Mientras el mainstream sobrevive de la glorificación de los foros en las redes sociales, Joel Coen ha refrendado su papel de intelectual indómito, al rodar una película a contracorriente de Marvel, DC y Netflix.
Es decir, un réquiem despojado y abstracto en las antípodas de los filtros del streaming y los moldes de la taquilla que se adaptan a los gustos de los que demandan distracción, circo y parque temático con súper héroes.
La música de Carter Burwell atraviesa los fotogramas que dibuja el lente de Bruno Delbonell, el DP francés de “Amelié”, “Darkest Hour”, “Fausto” y “Dark Shadows” de Tim Burton.
Un señor de las tinieblas que edifica la deshumanización de los paisajes y las arquitecturas sectarias y carcelarias, con olor a pasado, en donde deambulan almas consumidas por la fiebre del titanismo.

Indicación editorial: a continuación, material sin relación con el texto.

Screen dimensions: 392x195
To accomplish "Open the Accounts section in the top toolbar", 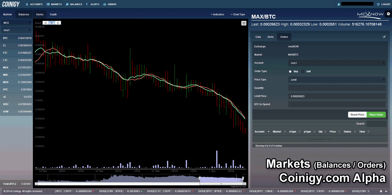I will pyautogui.click(x=34, y=4).
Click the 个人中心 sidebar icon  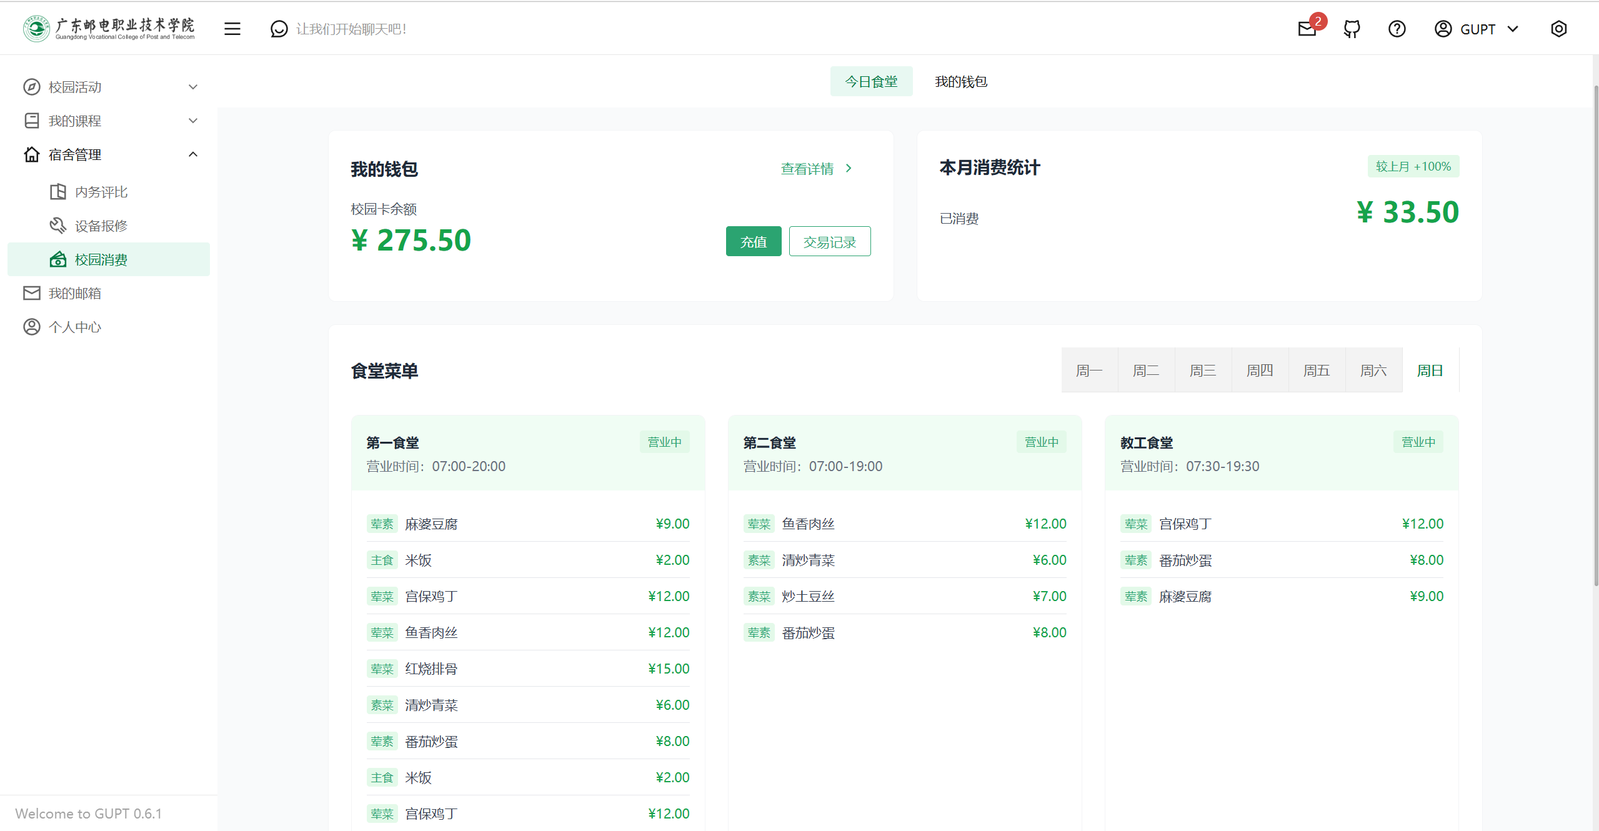32,326
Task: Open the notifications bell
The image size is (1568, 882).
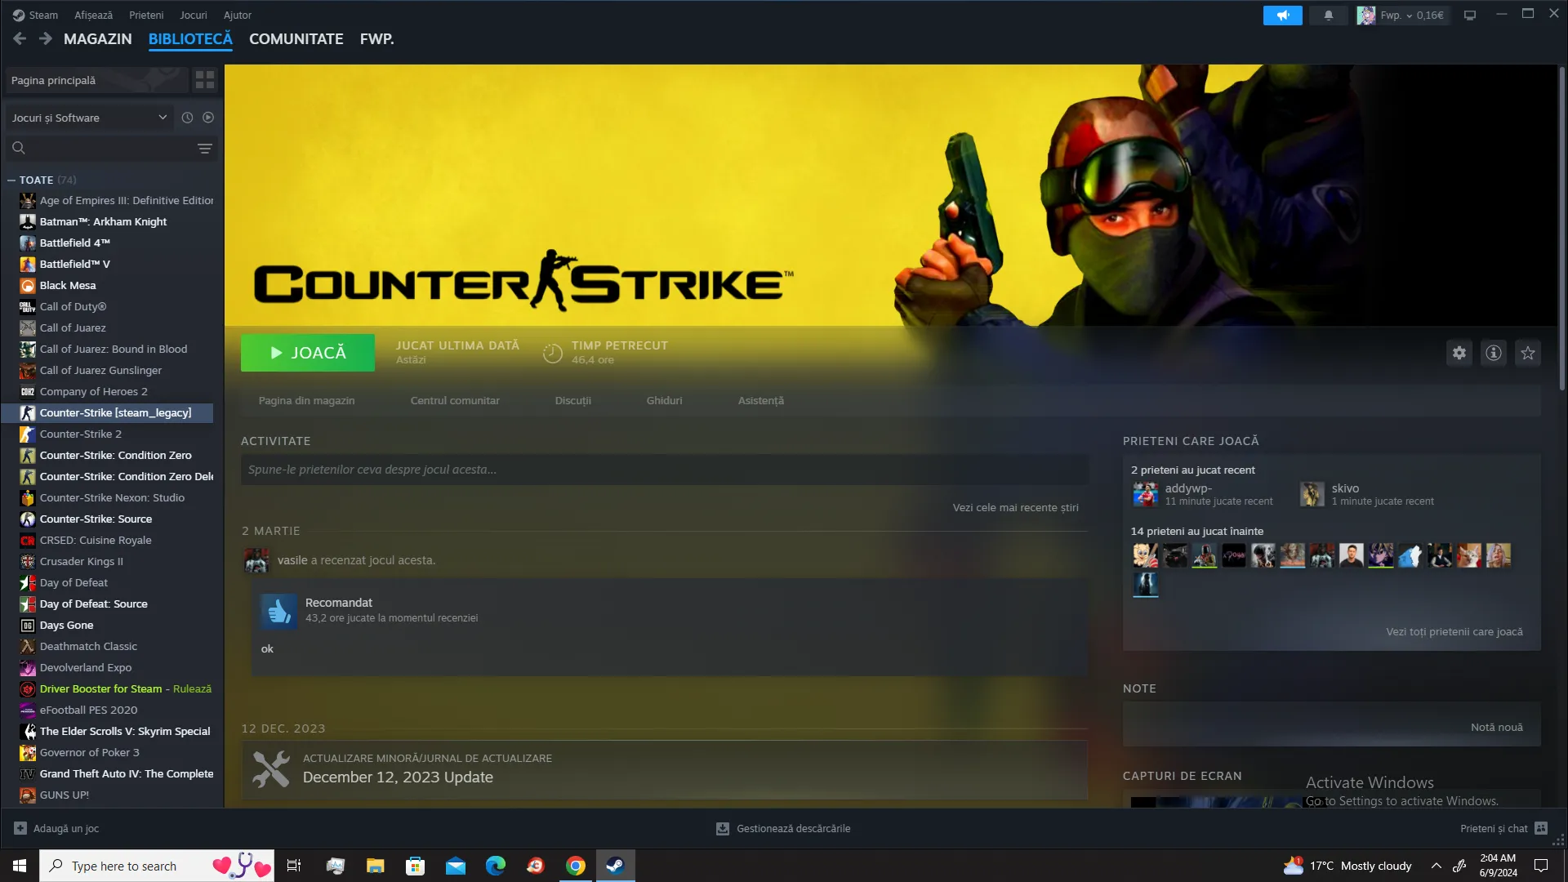Action: (x=1328, y=15)
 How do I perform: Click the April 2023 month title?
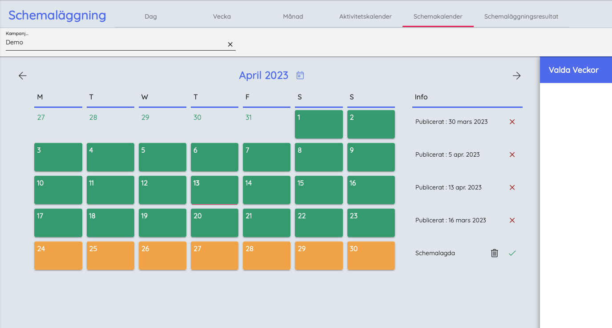coord(263,75)
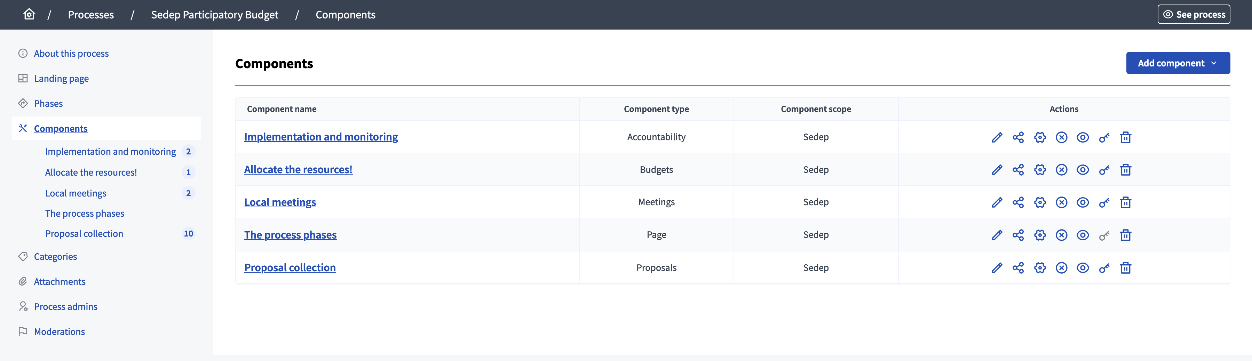Delete The process phases component
Image resolution: width=1252 pixels, height=361 pixels.
(x=1125, y=235)
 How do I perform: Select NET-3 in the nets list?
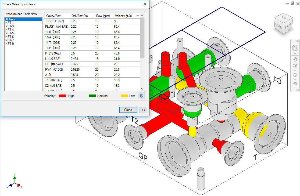tap(10, 26)
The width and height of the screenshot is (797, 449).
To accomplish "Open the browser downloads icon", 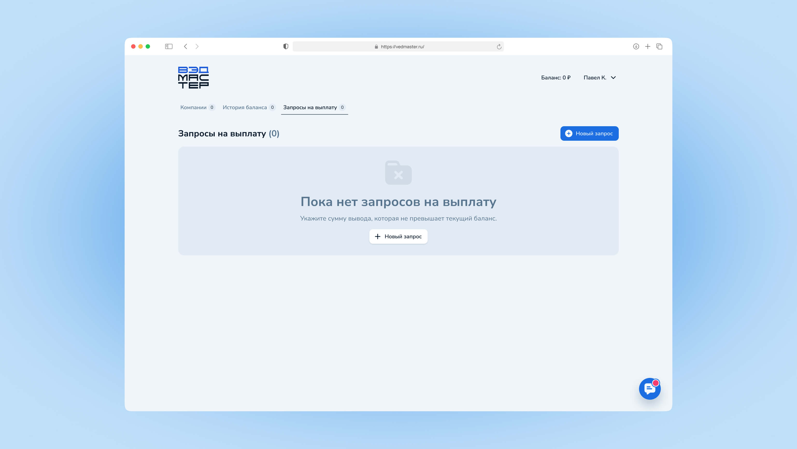I will (x=636, y=46).
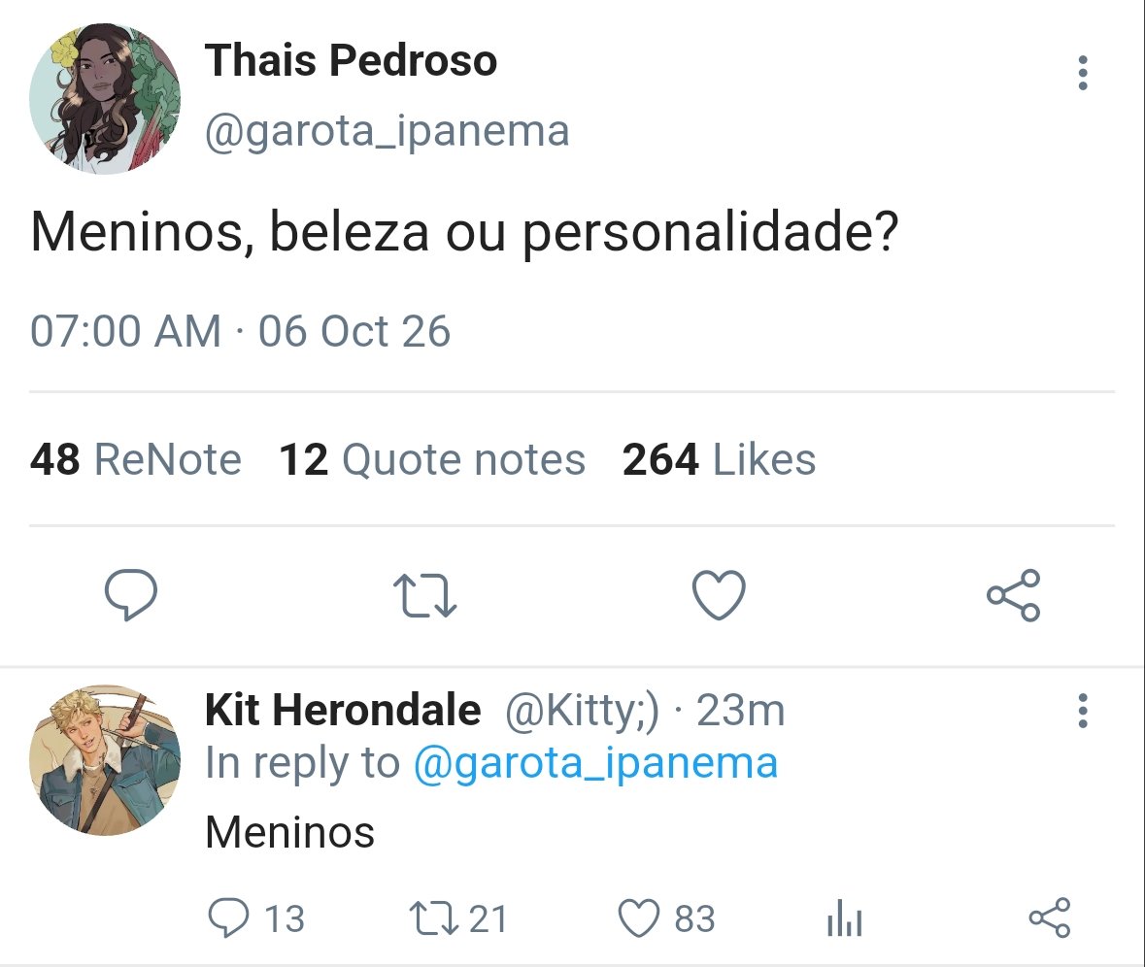Reply to Kit Herondale's comment with 13 replies
The image size is (1145, 967).
[256, 918]
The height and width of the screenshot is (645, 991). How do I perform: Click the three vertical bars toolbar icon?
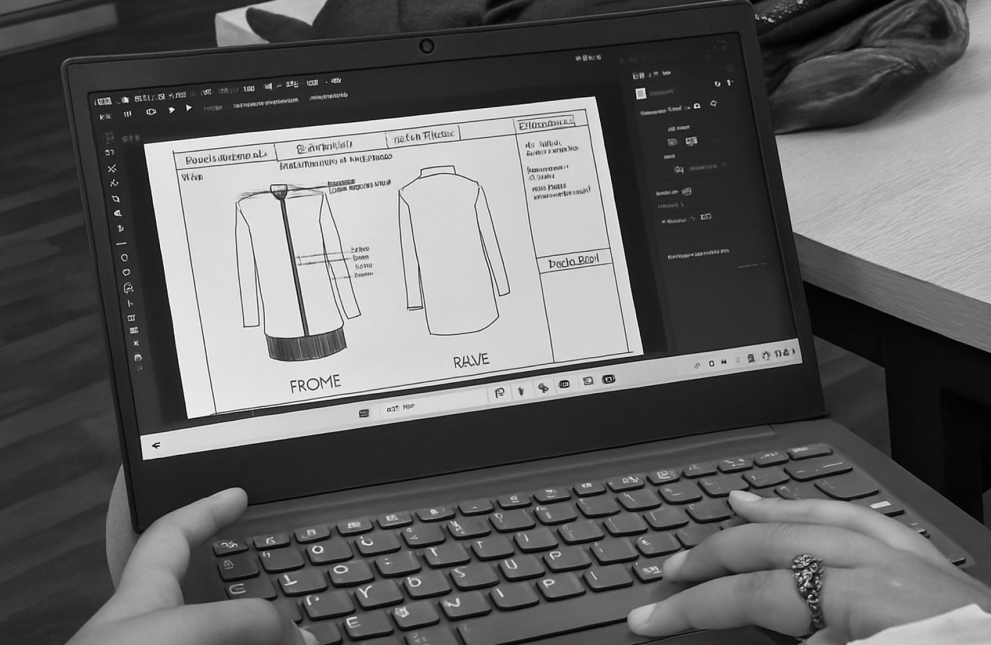pyautogui.click(x=128, y=114)
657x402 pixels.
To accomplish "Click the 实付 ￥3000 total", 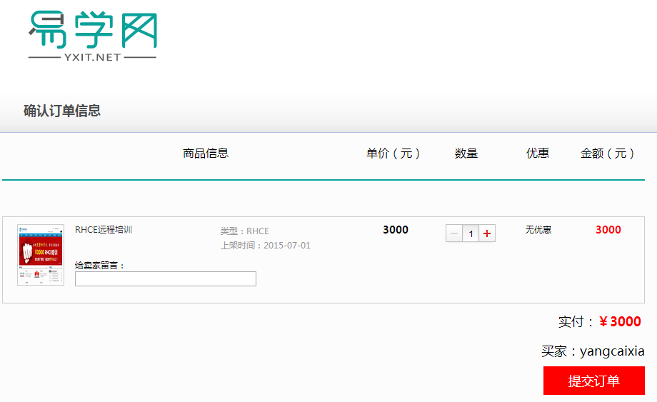I will point(600,322).
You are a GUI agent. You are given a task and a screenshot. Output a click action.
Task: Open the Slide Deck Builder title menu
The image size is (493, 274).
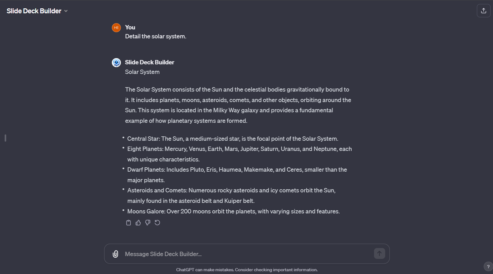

Macbeth es un Thanos que acaba derrumbándose a sí mismo, a merced de sus alucinaciones y pesadillas, de sus sombras e injusticias, de sus banales pretensiones aristocráticas.
El futuro de los monarcas que se creen inmortales y omnipotentes.
Como los Hitler en el búnker de “El Hundimiento”, solo les queda un castillo para encerrarse, a espaldas del pueblo, con la única esperanza de mantenerse en el poder, a toda costa.
Así es un poco el país y el mundo, atrincherado absurdamente con la violencia de un filme Coen.
Tendremos que repasar la historia de Macbeth, para saber cómo procurar el final correcto, el que marca la profecía de las brujas.
Procesos así no culminan bien, sino con una rueda de purgas, levantamientos y derrocamientos.
La culebra se muerda la cola en algo que llaman justicia poética.
En cualquier caso, vean la película y saquen sus propias conclusiones.
Por Sergio Monsalve. Director Editorial de Observador Latino.